(Stored data)

--- --- ---

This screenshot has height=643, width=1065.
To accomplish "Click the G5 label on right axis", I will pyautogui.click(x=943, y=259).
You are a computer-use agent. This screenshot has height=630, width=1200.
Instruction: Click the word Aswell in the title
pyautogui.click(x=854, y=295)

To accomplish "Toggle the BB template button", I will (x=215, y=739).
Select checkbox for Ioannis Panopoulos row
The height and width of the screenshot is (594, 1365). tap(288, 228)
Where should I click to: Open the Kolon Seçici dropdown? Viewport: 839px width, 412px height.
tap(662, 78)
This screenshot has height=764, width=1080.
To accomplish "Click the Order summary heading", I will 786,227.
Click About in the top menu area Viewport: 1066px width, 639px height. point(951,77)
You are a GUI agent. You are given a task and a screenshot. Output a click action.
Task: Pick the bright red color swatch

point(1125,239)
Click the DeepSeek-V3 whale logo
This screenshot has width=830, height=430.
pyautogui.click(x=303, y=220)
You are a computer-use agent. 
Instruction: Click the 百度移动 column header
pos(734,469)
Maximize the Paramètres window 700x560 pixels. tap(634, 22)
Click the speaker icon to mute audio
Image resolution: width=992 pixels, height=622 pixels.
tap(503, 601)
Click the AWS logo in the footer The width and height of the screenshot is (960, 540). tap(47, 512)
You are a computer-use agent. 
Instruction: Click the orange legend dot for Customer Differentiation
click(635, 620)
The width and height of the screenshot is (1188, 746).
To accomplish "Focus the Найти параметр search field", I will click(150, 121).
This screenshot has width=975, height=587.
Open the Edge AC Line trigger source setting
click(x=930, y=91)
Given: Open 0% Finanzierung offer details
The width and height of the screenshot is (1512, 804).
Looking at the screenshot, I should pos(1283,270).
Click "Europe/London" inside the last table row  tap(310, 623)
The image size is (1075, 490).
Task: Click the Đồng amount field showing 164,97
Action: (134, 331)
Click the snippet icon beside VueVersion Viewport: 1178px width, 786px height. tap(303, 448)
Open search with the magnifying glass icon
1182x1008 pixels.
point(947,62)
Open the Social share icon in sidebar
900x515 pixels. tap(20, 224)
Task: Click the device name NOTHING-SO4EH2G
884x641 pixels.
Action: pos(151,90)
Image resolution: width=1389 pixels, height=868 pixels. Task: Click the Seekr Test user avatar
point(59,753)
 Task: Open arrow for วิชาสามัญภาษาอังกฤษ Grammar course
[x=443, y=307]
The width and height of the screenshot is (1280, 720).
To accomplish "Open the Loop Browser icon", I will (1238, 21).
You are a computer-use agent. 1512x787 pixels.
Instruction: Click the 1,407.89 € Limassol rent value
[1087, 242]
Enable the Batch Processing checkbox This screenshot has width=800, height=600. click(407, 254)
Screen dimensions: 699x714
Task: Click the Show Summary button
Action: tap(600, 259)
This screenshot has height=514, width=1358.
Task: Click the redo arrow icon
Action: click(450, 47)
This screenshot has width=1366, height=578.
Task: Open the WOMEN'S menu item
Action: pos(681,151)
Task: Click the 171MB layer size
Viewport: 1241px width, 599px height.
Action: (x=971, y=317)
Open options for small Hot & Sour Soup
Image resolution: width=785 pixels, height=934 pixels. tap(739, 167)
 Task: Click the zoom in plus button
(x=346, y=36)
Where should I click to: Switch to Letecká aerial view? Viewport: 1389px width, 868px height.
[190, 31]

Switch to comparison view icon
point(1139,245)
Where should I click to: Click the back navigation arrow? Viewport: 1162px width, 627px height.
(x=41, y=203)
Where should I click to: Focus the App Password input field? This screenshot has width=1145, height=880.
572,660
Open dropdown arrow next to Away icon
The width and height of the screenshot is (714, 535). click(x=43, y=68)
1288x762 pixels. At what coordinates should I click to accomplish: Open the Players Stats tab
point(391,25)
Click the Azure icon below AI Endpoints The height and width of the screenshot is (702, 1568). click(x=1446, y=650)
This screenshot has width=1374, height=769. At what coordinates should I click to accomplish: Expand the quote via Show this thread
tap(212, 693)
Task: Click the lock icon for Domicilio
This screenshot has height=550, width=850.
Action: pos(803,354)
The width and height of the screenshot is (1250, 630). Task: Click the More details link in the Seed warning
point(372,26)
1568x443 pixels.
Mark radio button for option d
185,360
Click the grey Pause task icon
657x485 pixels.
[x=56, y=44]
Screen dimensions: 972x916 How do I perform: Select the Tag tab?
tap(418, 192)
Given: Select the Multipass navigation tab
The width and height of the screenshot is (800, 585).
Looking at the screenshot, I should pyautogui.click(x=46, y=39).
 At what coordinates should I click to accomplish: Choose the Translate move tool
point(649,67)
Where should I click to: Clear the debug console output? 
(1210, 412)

--- --- ---

:: TASK PROMPT ::
Look through the entries above and list every line containing "logo".

:: ANSWER TO THE EXERCISE ::
Click the DeepSeek-V3 whale logo
Click the AWS logo in the footer The width and height of the screenshot is (960, 540). tap(47, 512)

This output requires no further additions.